Through its non-profit Project B.E.A.C.H., Blue Lagoon Island donated trash bags, data cards, reusable gloves, a custom marine debris banner and reusable tote bags. This ensured the clean-up was done in a safe and organized manner.
Ocean Garbage Traps Marine Life
Garbage that ends up in the ocean isn’t just unsightly. Students discovered marine organisms trapped inside many of the bottles, bags and other marine debris they hauled out of the ocean.
“We found things like Manta Shrimp that help to clean up little refuse and dead animals around the ocean. If they can’t do their job, then we’ll have a bunch of dead animals hanging around. You have predators like octopus that we found trapped inside a bottle. If that octopus isn’t free to do his work, then you have sick and weak fish that then make the overall population of fish weaker,” explained Blue Lagoon Island Sustainability Coordinator Dr Ancilleno Davis.
The beach clean-up was organized by one of Dr Davis’ former lecturers, Assistant Professor Jacklyn Chisholm-Lightbourne. They decided that rather than just learn about the marine environment, her students can become a part of the solution.
“Our job, as a leading tertiary institution is to lead by example. So we came to remove as much of the debris and to improve the aesthetics of the water and to improve the water quality. Because once the marine debris comes out of the water, the quality of the water changes,” she said.
We Must All Help Keep Beaches Clean
They both emphasized the need for all Bahamians to become a part of the solution by picking up garbage whenever and wherever they see it and properly disposing of it.
Dr Davis pointed out “if we don’t take care of all that now, we won’t have it in the future to support our needs as a community, as a country, and the economies that rely on it.”
According to Ms Chisholm-Lightbourne, the large amount of plastic her students pulled out of the ocean that day is in keeping with a recent National Geographic report that indicates that close to 18 billion pounds of plastic ends up in the ocean each year.
All of the trash collected was identified, sorted and then recorded. The data is entered into a global repository to help identify where the trash in the ocean is actually coming from. In addition to helping shape policy decisions, the data can be used to encourage corporations to make changes.
Debris Records Help Industries Make Changes
Dr Davis explained that once the source of the debris is identified, “we can then say ‘hey, x industry, these plastic containers that you’re making are ending up all over beaches in the Bahamas. And sometimes that’s the trigger that you need for an industry partner or big commercial company to really make a change. Some companies have already done that – changed their packaging, changing their distribution practices and it just makes a huge difference when a company can see what their huge impact is on the environment.”
Records Tell Us Where to Clean Up
He also pointed out that the data helps those focused on beach clean ups to better understand where trash ends up so that they can better focus clean up and educational efforts in the right places.

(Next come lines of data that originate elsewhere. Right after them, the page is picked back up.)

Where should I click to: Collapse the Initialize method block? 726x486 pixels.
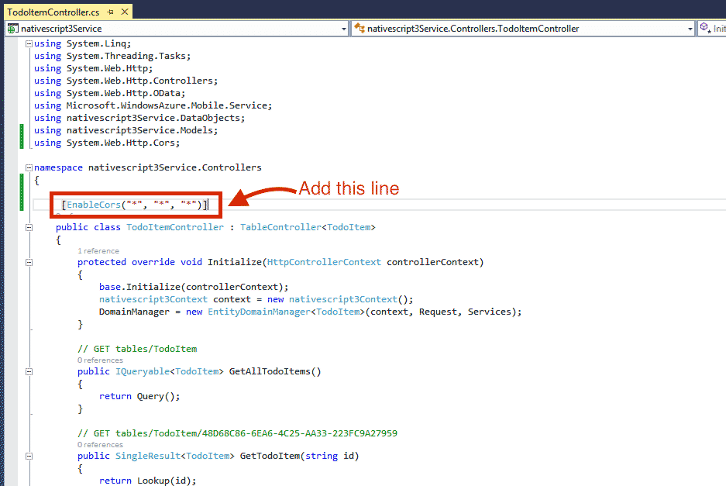[27, 261]
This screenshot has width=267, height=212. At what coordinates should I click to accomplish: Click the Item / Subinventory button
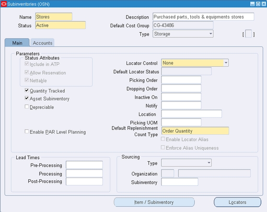pyautogui.click(x=154, y=202)
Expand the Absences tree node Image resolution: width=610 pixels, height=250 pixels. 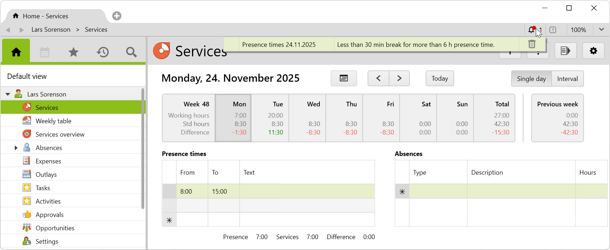point(16,148)
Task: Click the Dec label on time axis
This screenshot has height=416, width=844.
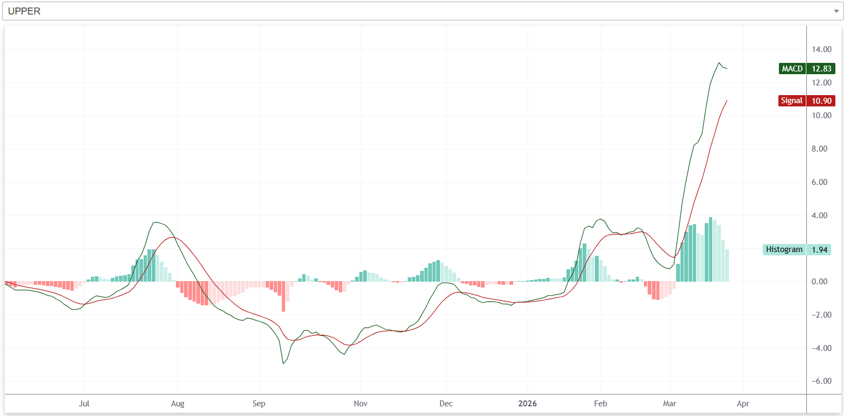Action: click(x=446, y=404)
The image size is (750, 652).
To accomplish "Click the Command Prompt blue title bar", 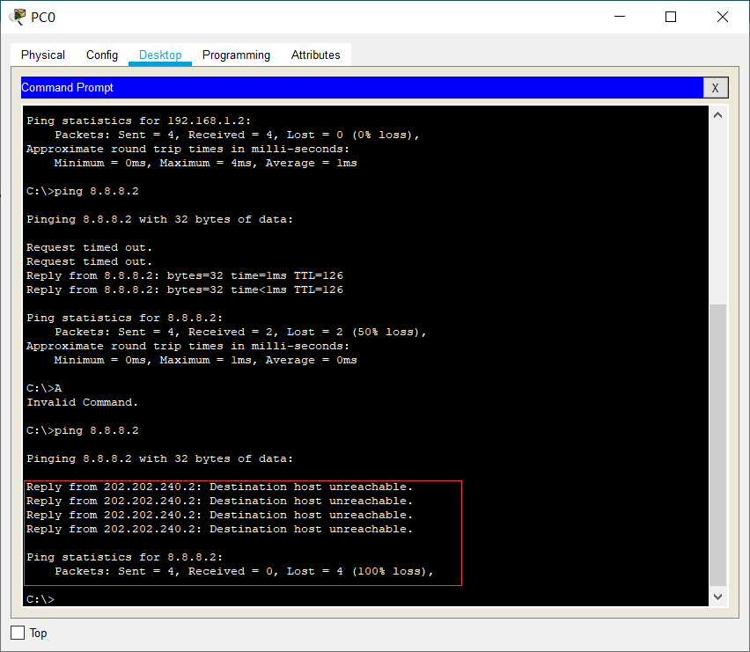I will point(352,87).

“Marine debris is a man-made problem. We created it. But the good thing is that we can prevent it. We can prevent it by re-using. We could prevent it by not using single use items. Single use items are not confined to plastic. I’ll let you know that 40% of the plastic that we purchase, we only use it once,” said Ms Chisholm-Lightbourne, adding “We can re-use more and recycle more. If we could reduce and recycle it would help us to prevent the amount of waste that we are producing.”